Eval Runner
Benchmark the agent's performance against defined scenarios. Adapted from n-trax eval system.
Commands
run <category/name>
- Read YAML from
.claude/evals/scenarios/<category>/<name>.yml - Parse fields (name, category, task_prompt, success_criteria, budget)
- Execute setup steps if defined
- Record start time
- Execute task via reflexion workflow (read corrections first)

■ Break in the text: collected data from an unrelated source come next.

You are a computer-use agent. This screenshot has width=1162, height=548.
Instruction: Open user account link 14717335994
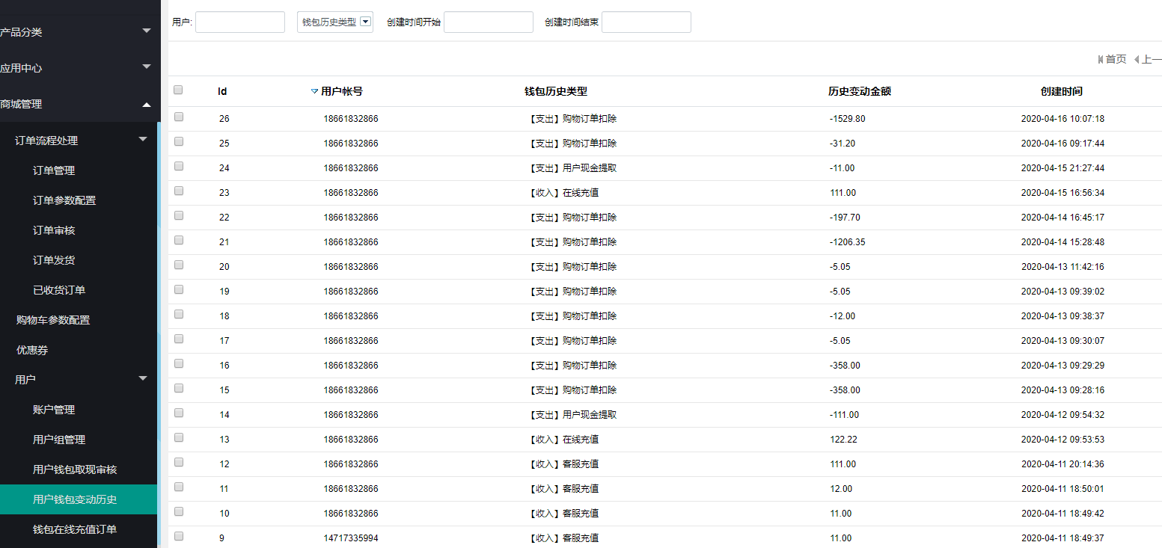350,538
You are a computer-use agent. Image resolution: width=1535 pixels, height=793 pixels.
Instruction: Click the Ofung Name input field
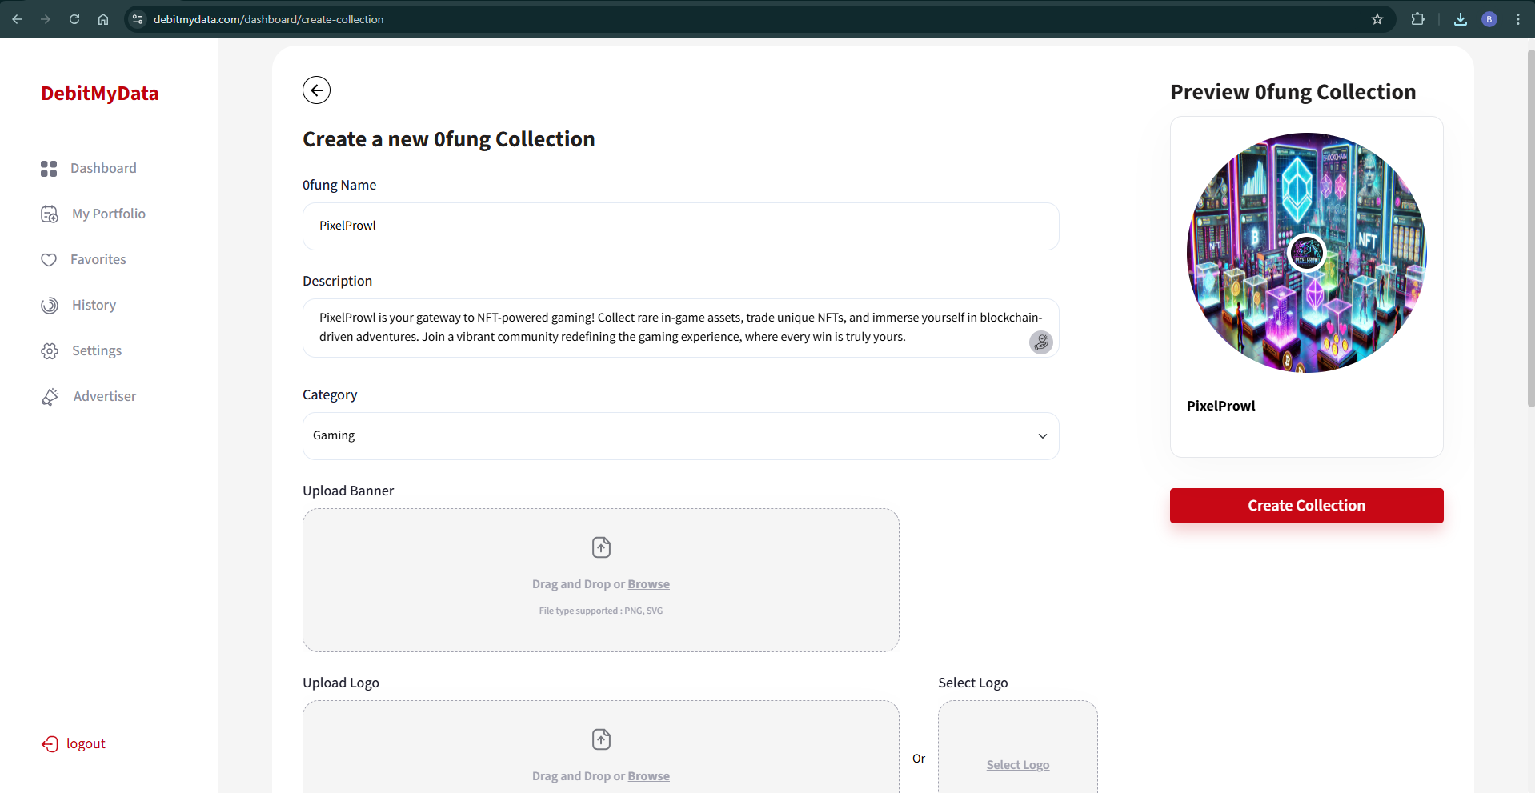(680, 226)
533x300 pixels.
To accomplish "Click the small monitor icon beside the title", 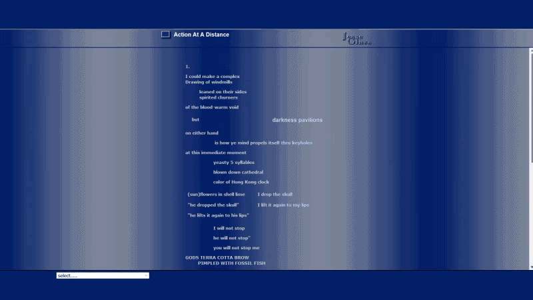I will (165, 35).
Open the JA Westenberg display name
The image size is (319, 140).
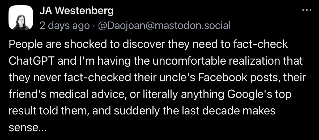[x=76, y=11]
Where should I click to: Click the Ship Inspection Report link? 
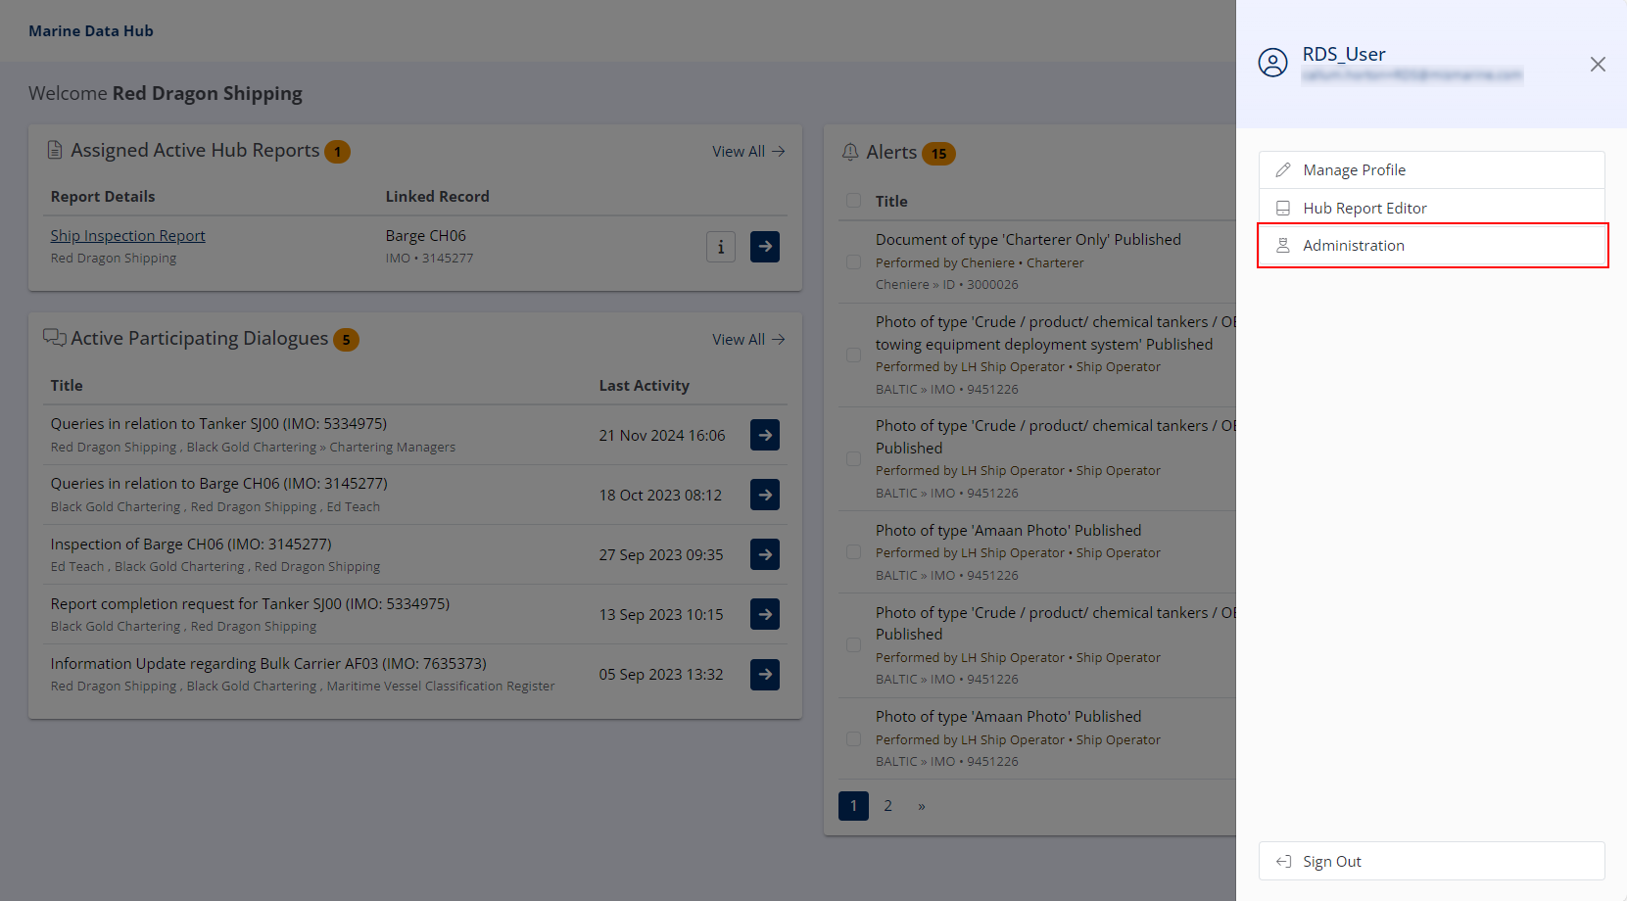[x=128, y=236]
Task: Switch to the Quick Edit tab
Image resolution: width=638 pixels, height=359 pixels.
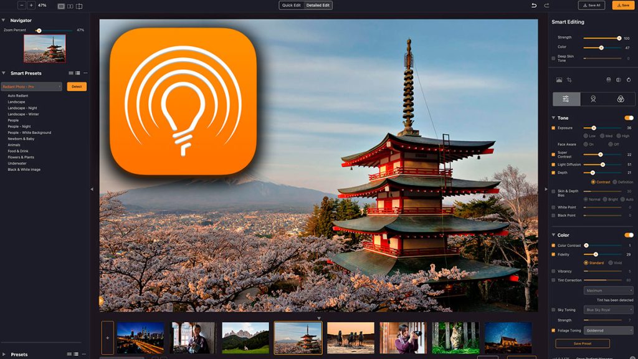Action: 292,5
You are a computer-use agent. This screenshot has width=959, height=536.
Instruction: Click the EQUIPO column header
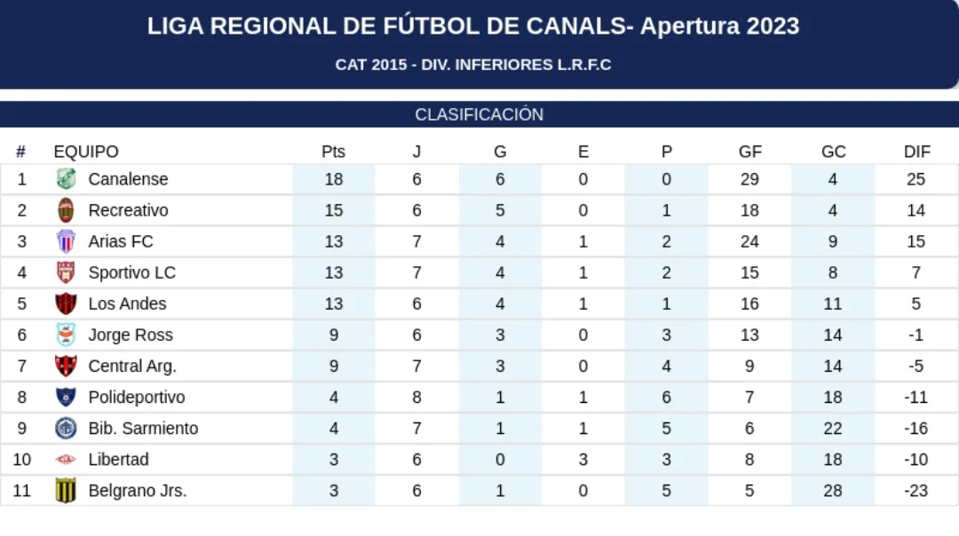[x=86, y=152]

- Record end time and iteration count
- Validate ALL success criteria
- Write result JSON to
.claude/evals/results/<timestamp>-<name>.json - Report summary
run-all [category]
- Glob
.claude/evals/scenarios/**/*.yml - Skip scenarios with
status: retired - For each: run in isolation (git stash), record result, restore
- Update
.claude/evals/pass-history.jsonwith each result - Aggregate and report
run-split <optimization|holdout>
- Glob
.claude/evals/scenarios/**/*.yml - Read each YAML, filter by
splitfield matching the requested set - Skip scenarios with
status: retired - For each matching scenario: run in isolation, record result, restore
- Update
.claude/evals/pass-history.jsonwith each result - Aggregate and report (label output clearly as "Optimization Set" or "Holdout Set")
report
- Read all results from
.claude/evals/results/ - Generate summary table:
| Category | Pass Rate | Avg Iterations | Avg Time | Notes |
|-------------|-----------|----------------|----------|-------|
| discovery | ... | ... | ... | |
| delivery | ... | ... | ... | |
| integration | ... | ... | ... | |
| **Overall** | ... | ... | ... | |
- List failure patterns and recommendations
prune
- Read
.claude/evals/pass-history.json - Flag evals where
last_5is all-pass (saturated) or all-fail (broken) - Flag evals with no runs in 30+ days (
stale) - For saturated evals, suggest: retire or increase difficulty
- For broken evals, suggest: fix criteria or retire
- Present recommendations — do NOT auto-retire
- On user confirmation: set
status: retiredin scenario YAML, update pass-history.json, log in .claude/harness/decision-log.md
mine
Analyze audit logs to propose new eval scenarios from observed failure patterns.
- Read
.claude/state/change-log.jsonl(last 100 entries) - Read
.claude/state/diamond-state-audit.jsonl(all entries) - Group change-log entries by
session_id, identify: a. Correction clusters: 3+ edits to same file in one session (agent struggled) b. Skill friction: edits to.claude/skills/*/SKILL.mdduring a session (instructions unclear) c. Missing test coverage: 5+ files changed with no test file edits - Count diamond bypass entries from audit log
- Cross-reference with existing scenarios in pass-history.json to avoid duplicates
- For each pattern, output a proposed eval scenario as YAML template
- Tag proposals with
source: trace-miningand originatingsession_id - Do NOT auto-create files — present for human review
See .claude/evals/schema.md §Trace Mining Heuristics for pattern-to-eval mappings.
Result Format
See .claude/evals/schema.md for YAML scenario and JSON result formats.
Pass History
After writing each result JSON (step 8 of run), also update .claude/evals/pass-history.json:
- Increment
runsandpasses(if passed) for the eval - Append
true/falsetolast_5(trim to keep only last 5) - Update
last_runtimestamp
Creating Scenarios
Place YAML files in .claude/evals/scenarios/<category>/. Define task_prompt, success_criteria, and budget. Set split, status, and source fields per schema.